◆ Текстовый блок ◆

Загрузим ответы на обучающей выборке.

In [20]:
train_target = pd.read_csv(os.path.join(PATH_TO_DATA, 
                                        'train_log1p_recommends.csv'), index_col='id')
y_train = train_target['log_recommends'].values

In [21]:
train_target.head()

Unnamed: 0_level_0,log_recommends
id,Unnamed: 1_level_1
0,6.90875
1,5.98394
6,6.21661
12,2.30259
15,4.70048


Сформируйте обучающую выборку для Vowpal Wabbit, выберите признаки title, tags, domain, flow, author, и hubs из JSON-файла.
От самого текста для начала просто возьмем его длину: постройте признак content_len – длина текста в миллионах символов.
Также постройте признаки: час и месяц публикации статьи. Еще, конечно же, возьмите ответы на обучающей выборке из `train_target`. Ниже пример того, как могут выглядеть первые две строки нового файла.

In [22]:
from html.parser import HTMLParser

class MLStripper(HTMLParser):
    def __init__(self):
        self.reset()
        self.strict = False
        self.convert_charrefs= True
        self.fed = []
    def handle_data(self, d):
        self.fed.append(d)
    def get_data(self):
        return ' '.join(self.fed)

◆ Задания и упражнения ◆
- 1) Перечислите все признаки, которые текст о выборке для Vowpal Wabbit предлагает выбрать из JSON-файла.
- 2) Ответьте по тексту о выборке для Vowpal Wabbit:
(a) Из какого CSV-файла загружаются ответы на обучающей выборке?
(b) В каких единицах измеряется признак content_len?
(c) От какого класса наследуется класс MLStripper?
- 3) Продолжите текст о выборке для Vowpal Wabbit после его последней строки.

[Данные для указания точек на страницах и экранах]
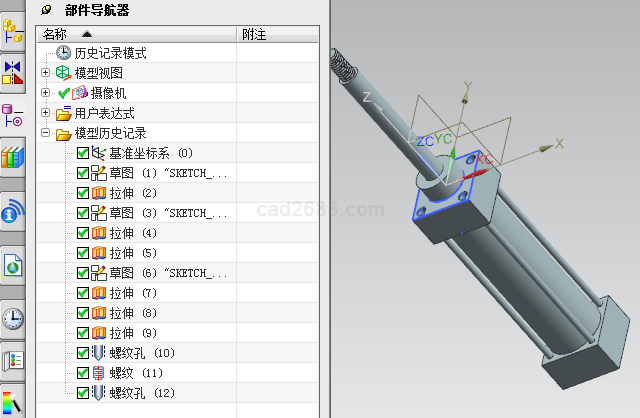Disable the 螺纹孔 (10) feature checkbox

pos(83,353)
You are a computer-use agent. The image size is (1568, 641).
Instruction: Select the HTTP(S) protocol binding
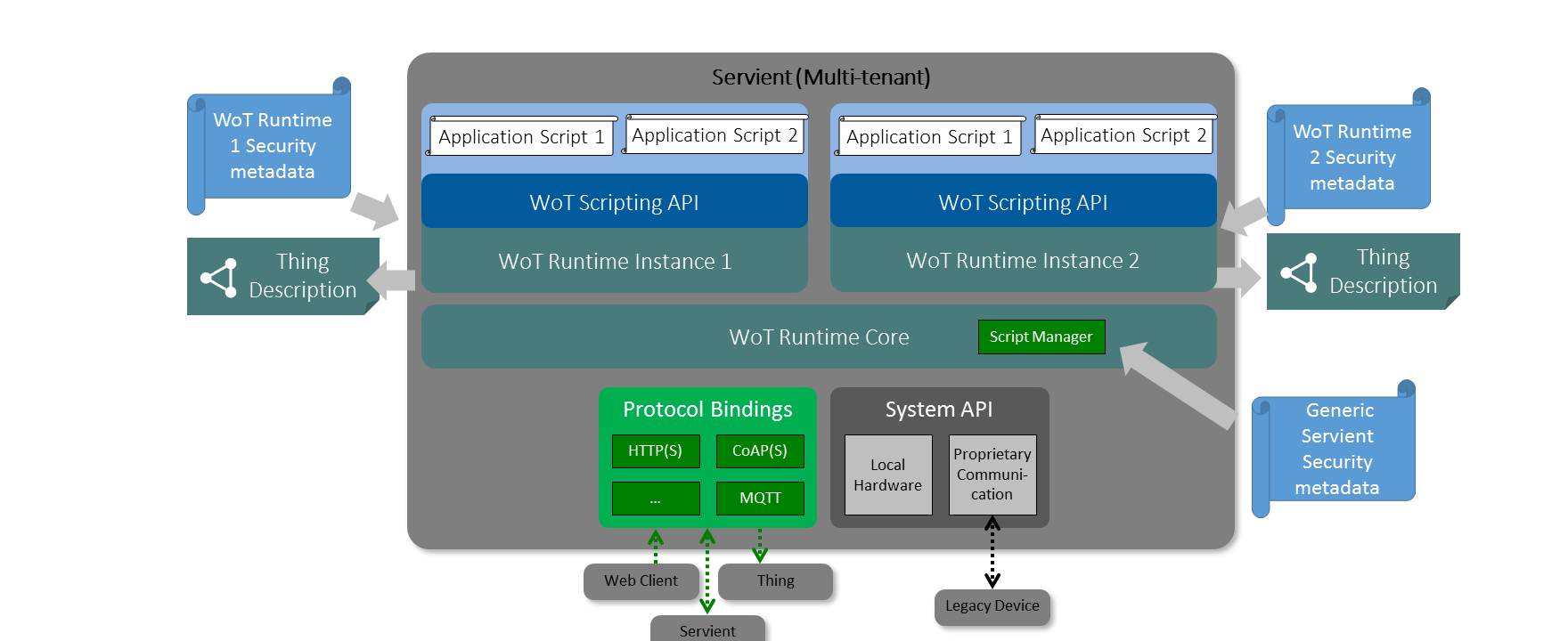[x=655, y=450]
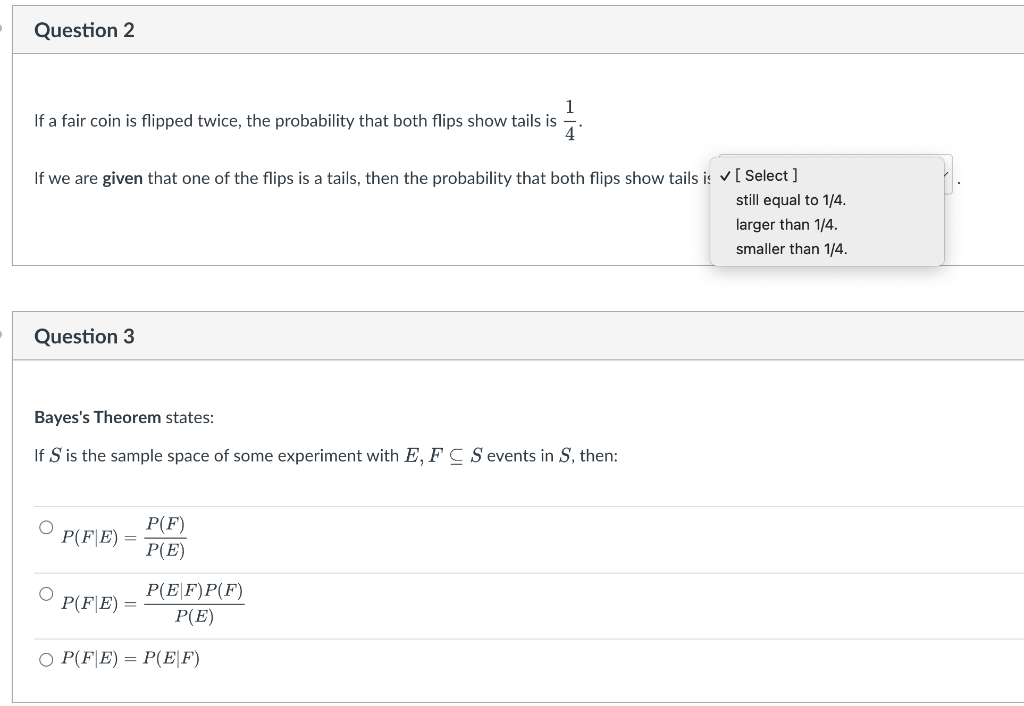Choose the Bayes formula option P(E|F)P(F)/P(E)

point(44,592)
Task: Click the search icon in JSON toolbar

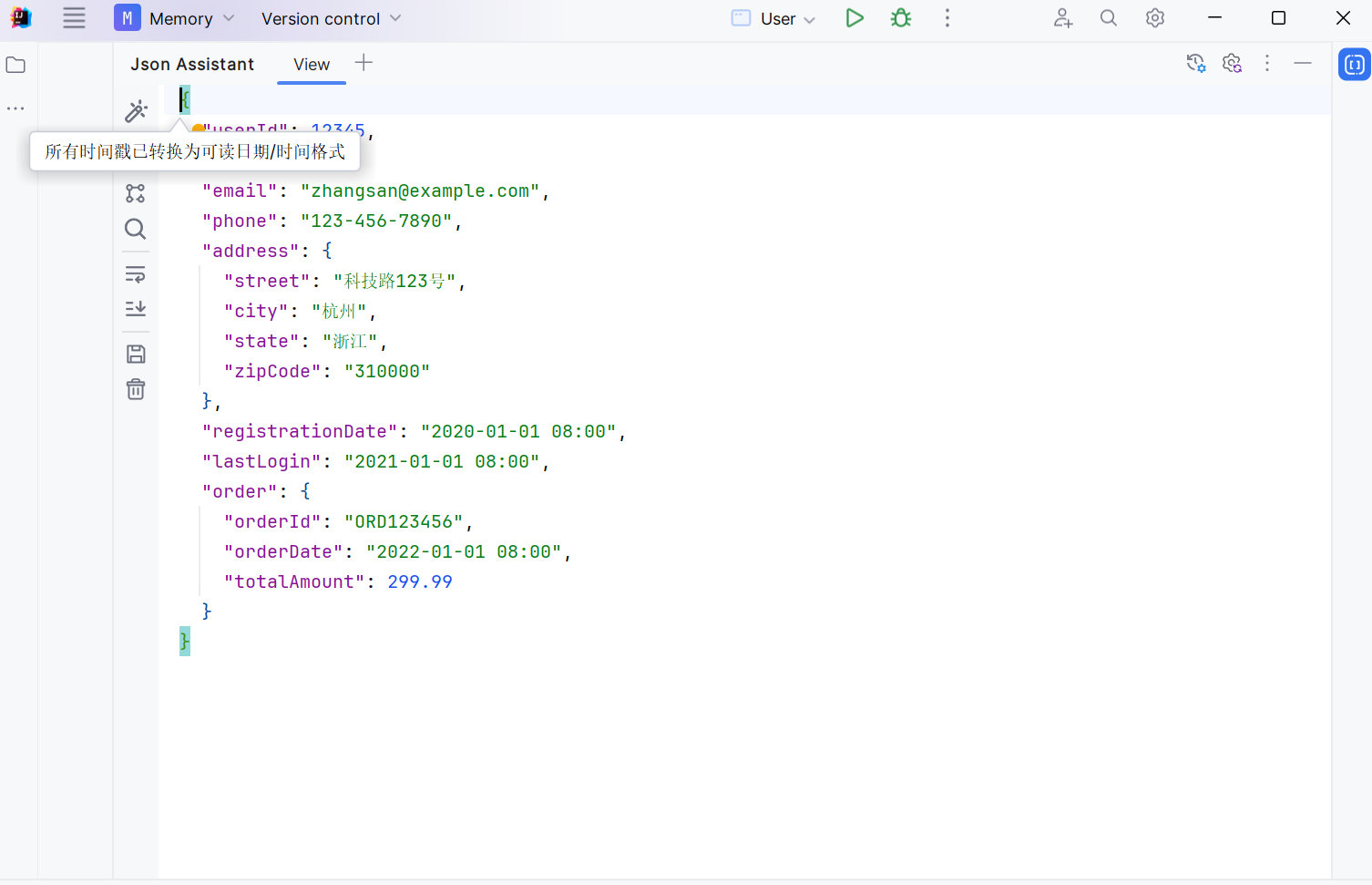Action: tap(136, 229)
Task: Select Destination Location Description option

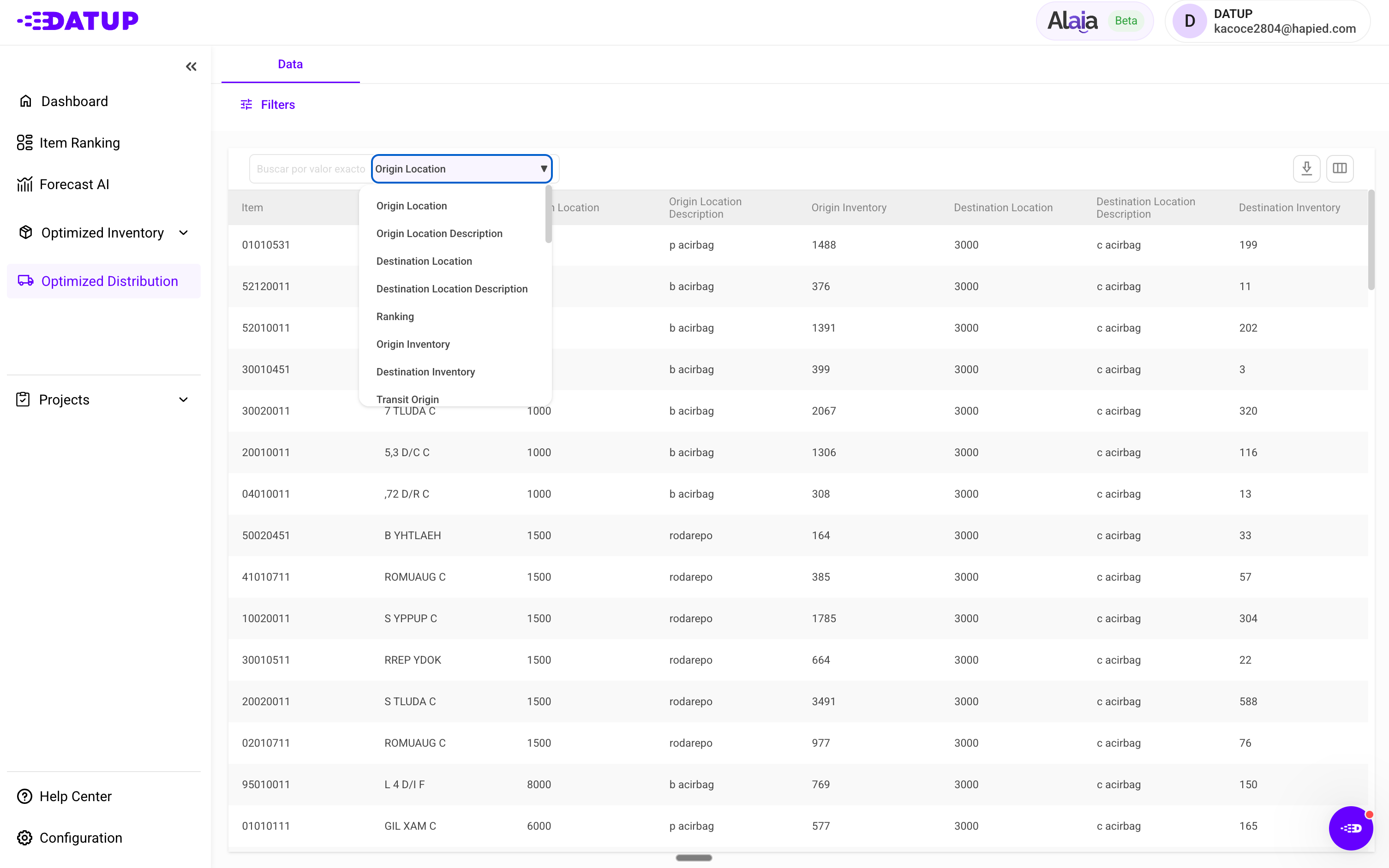Action: (451, 289)
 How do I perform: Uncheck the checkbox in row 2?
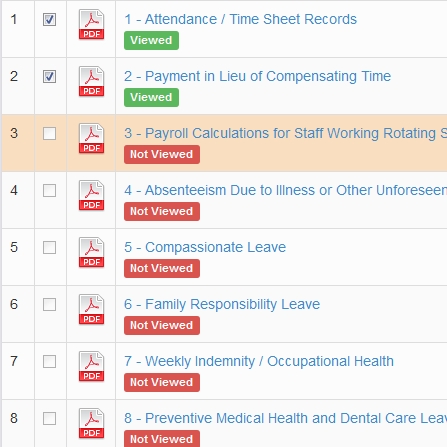pos(49,76)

◆ Ожидаемые результаты ◆
- 1) title, tags, domain, flow, author, hubs

- 2)
(a) train_log1p_recommends.csv
(b) В миллионах символов.
(c) От HTMLParser.

- 3)
def strip_tags(html):
    s = MLStripper()
    s.feed(html)
    return s.get_data()

In [23]:
def nonuniq_words(text):
    return [e.lower() for e in re.findall("\w+", text, re.UNICODE)]

def prepare(text):
    return ' '.join(nonuniq_words(text))

def prepare_ngr(v):
    s = v.lower().replace('\n', ' ').replace('|', '_').replace(':', '_')
    res = []
    for i in range(len(s)):
        if s[i] == ' ':
            continue
        if not s[i].isalpha():
            res.append(s[i])
        #if i < len(s) - 1:
        #    res.append(s[i:i+2].replace(' ', '_'))
        if i < len(s) - 2:
            res.append(s[i:i+3].replace(' ', '_'))
    return ' '.join(res)

In [24]:
def process_json(json_data):
    res = dict()
    for k, v in json_data.items():
        if k == 'quality':
            continue
        if isinstance(v, dict):
            for k1, v1 in v.items():
                #print(k, k1, v1)
                res[k + '_' + k1] = v1
        else:
            #print(k, v)
            res[k] = v
    return res

def getFeatures(json_data):
    sc = json_data['content']
    tc = nonuniq_words(sc)

    st = json_data['title']
    tt = nonuniq_words(st)

    return [np.log(1 + len(sc)),
                 np.log(1 + len(tc)),
                 len(set(tc)) / len(tc),
                 len(zlib.compress(sc.encode('utf-8'))) / len(sc.encode('utf-8')),
                 np.log(1 + len(st)),
                 np.log(1 + len(tt)),
                 len(set(tt)) / len(tt),
                 len(zlib.compress(st.encode('utf-8'))) / len(st.encode('utf-8')),
                 int(sc.find('.gif') != -1)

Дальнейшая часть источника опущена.